The potential aftermath: Counting the cost

The breach wasn't discovered until three days later when unusual database activity triggered security alerts. By then, the damage was done:

  • 482,000 customer records had been exfiltrated
  • $847,000 in fraudulent transactions occurred using stolen payment data
  • $1.2 million in regulatory fines under GDPR and PCI DSS
  • $300,000 in incident response and recovery costs
  • Immeasurable damage to brand reputation and customer trust

Prevention is better than a cure

The tragedy of Acme Inc.’s story isn’t just the damage–it’s how easily preventable it was. Here are the security measures that would have stopped this attack cold:

Enable authentication always

The most basic step: require authentication for your Docker Registry.

# docker-compose.yml for secured registry
version: '3'
services:
	registry:
	image: registry:2
	ports:
	 - "5000:5000"
	environment:
	 REGISTRY_AUTH: htpasswd
	 REGISTRY_AUTH_HTPASSWD_REALM: Registry Realm
	 REGISTRY_AUTH_HTPASSWD_PATH: /auth/htpasswd
	volumes:
	 - ./auth:/auth

Implement Role-Based Access Control

Not everyone needs access to everything. Implement RBAC using supported Docker registry proxies or external solutions to ensure developers can only access what they need:

# Example RBAC configuration
auth:
  htpasswd:
    realm: basic-realm
    path: /etc/docker/registry/htpasswd
  rbac:
    policies:
      - users: ["developer"]
        actions: ["pull"]
        repositories: ["dev/*"]
      - users: ["admin"]
        actions: ["pull", "push", "delete"]
        repositories: ["*"]

Use HTTPS always

Encrypt all communication with your registry:

# TLS configuration
environment:
  REGISTRY_HTTP_TLS_CERTIFICATE: /certs/domain.crt
  REGISTRY_HTTP_TLS_KEY: /certs/domain.key

Network segmentation

Keep your registry on a private network, accessible only through VPN or bastion hosts.

Regular security audits

Implemented automated scanning for:

    1. Open ports on your infrastructure
    2. Exposed services on public IPs
    3. Container image vulnerabilities
    4. Credential leaks in images

‎These security audits are a cornerstone of strong DevOps security best practices.

Final thoughts

Your registry is a target. Every minute your Docker Registry remains unsecured, you're rolling the dice with your company's future. The tools and techniques used against Acme Inc. are available to anyone with basic technical skills and malicious intent.
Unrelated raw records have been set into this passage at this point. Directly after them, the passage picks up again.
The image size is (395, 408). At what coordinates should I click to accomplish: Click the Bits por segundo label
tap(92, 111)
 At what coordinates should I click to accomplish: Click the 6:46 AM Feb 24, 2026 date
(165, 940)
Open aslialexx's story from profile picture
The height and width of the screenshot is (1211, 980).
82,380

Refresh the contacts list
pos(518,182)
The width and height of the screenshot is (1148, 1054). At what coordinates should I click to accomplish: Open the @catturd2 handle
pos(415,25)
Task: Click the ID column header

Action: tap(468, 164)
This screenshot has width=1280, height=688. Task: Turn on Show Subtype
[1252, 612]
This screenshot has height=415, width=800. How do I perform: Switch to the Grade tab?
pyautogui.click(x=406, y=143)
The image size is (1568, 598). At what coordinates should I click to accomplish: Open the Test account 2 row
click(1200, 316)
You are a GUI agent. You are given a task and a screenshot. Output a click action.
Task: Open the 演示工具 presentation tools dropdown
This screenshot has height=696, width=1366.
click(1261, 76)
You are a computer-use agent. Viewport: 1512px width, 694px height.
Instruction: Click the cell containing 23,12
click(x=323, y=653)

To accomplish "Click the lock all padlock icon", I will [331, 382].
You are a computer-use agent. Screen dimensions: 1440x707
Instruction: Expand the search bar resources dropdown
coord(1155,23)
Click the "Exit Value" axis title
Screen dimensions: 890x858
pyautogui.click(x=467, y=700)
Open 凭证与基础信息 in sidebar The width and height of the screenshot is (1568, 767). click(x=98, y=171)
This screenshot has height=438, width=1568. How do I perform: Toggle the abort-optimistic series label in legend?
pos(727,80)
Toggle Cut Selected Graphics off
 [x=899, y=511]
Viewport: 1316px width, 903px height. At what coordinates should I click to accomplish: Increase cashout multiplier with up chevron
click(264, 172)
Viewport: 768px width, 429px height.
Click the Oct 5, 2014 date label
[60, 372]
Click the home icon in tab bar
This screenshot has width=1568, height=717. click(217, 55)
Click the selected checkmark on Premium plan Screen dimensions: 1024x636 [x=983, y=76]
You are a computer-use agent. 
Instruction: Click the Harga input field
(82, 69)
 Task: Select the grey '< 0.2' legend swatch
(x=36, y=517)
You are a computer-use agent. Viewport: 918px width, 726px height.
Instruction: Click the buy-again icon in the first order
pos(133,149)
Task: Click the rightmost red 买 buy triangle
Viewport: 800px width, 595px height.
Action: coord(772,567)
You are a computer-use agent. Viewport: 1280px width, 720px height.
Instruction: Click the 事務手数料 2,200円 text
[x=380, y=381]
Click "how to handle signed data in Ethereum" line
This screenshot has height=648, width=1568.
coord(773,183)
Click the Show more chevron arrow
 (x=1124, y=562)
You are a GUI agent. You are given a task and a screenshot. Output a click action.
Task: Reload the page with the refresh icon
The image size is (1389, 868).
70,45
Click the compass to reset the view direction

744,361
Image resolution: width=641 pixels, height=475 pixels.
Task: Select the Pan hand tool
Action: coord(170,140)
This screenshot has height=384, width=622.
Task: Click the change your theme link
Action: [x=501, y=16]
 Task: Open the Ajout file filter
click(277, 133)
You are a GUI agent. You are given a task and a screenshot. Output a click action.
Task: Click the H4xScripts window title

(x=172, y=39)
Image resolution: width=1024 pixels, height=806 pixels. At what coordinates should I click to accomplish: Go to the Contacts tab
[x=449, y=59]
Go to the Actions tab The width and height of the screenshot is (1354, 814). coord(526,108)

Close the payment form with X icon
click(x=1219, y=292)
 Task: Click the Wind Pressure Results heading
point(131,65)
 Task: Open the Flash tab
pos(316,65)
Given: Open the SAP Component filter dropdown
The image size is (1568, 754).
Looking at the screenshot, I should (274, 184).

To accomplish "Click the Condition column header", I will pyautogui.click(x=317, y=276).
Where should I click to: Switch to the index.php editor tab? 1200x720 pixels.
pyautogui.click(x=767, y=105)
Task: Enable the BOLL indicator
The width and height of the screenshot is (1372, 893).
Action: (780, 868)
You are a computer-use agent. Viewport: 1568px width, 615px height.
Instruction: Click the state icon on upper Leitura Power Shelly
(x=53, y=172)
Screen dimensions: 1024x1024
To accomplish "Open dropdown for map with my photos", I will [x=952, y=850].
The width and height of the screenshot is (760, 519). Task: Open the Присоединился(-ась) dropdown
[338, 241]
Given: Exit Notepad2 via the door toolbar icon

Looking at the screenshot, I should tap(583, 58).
In today's threat landscape, container security risks aren’t theoretical—they're operational realities.

The question isn't whether you'll be targeted—it's whether you'll be ready when you are.

Don't become the next cautionary tale. Secure your Docker Registry today, because in the world of cybersecurity, there are only two types of companies: those that have been breached, and those that don't know they've been breached yet.